DATASET EXTRACT -
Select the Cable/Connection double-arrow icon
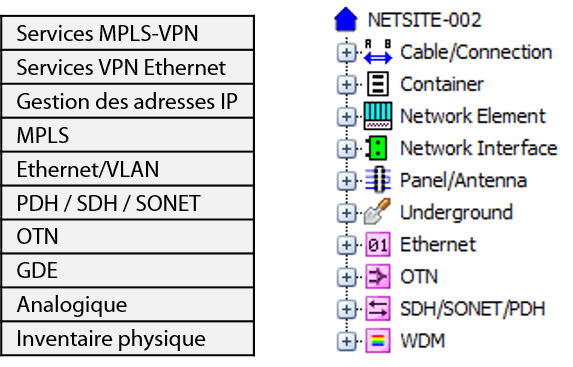[378, 52]
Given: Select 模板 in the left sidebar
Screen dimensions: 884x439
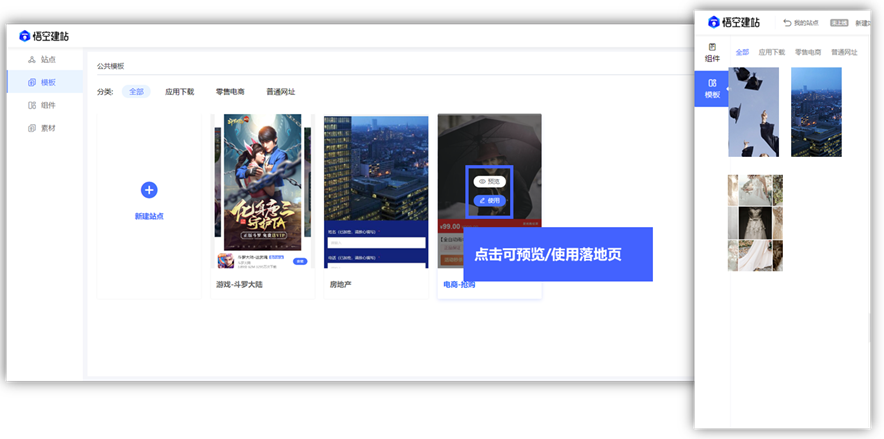Looking at the screenshot, I should click(x=47, y=82).
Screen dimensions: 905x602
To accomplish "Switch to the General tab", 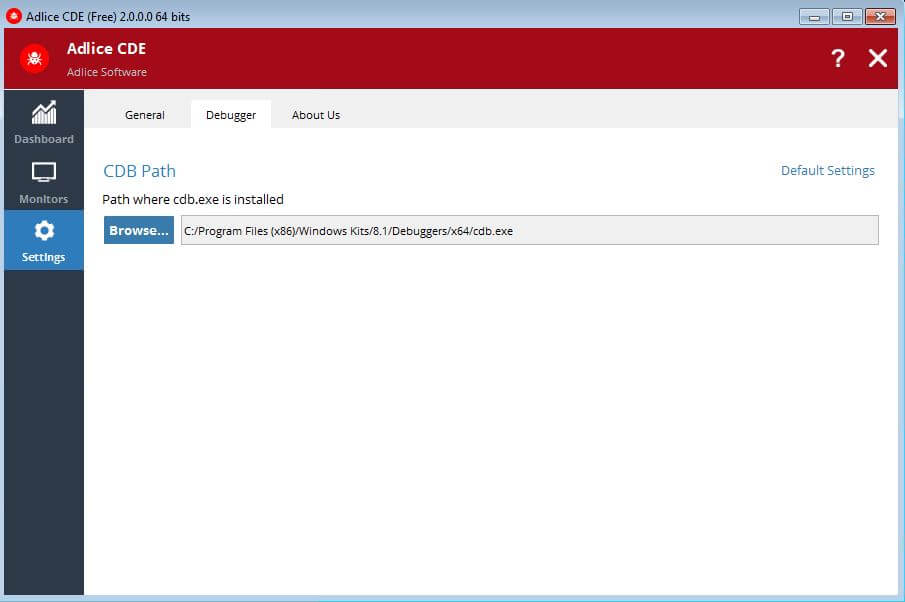I will click(144, 115).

YOUR GOAL - Filter the entries and keep only the lines that contain the string "dimensions", copying each one unchanged.

TASK OUTPUT -
Screen dimensions: 884x439
Screen dimensions: 905x602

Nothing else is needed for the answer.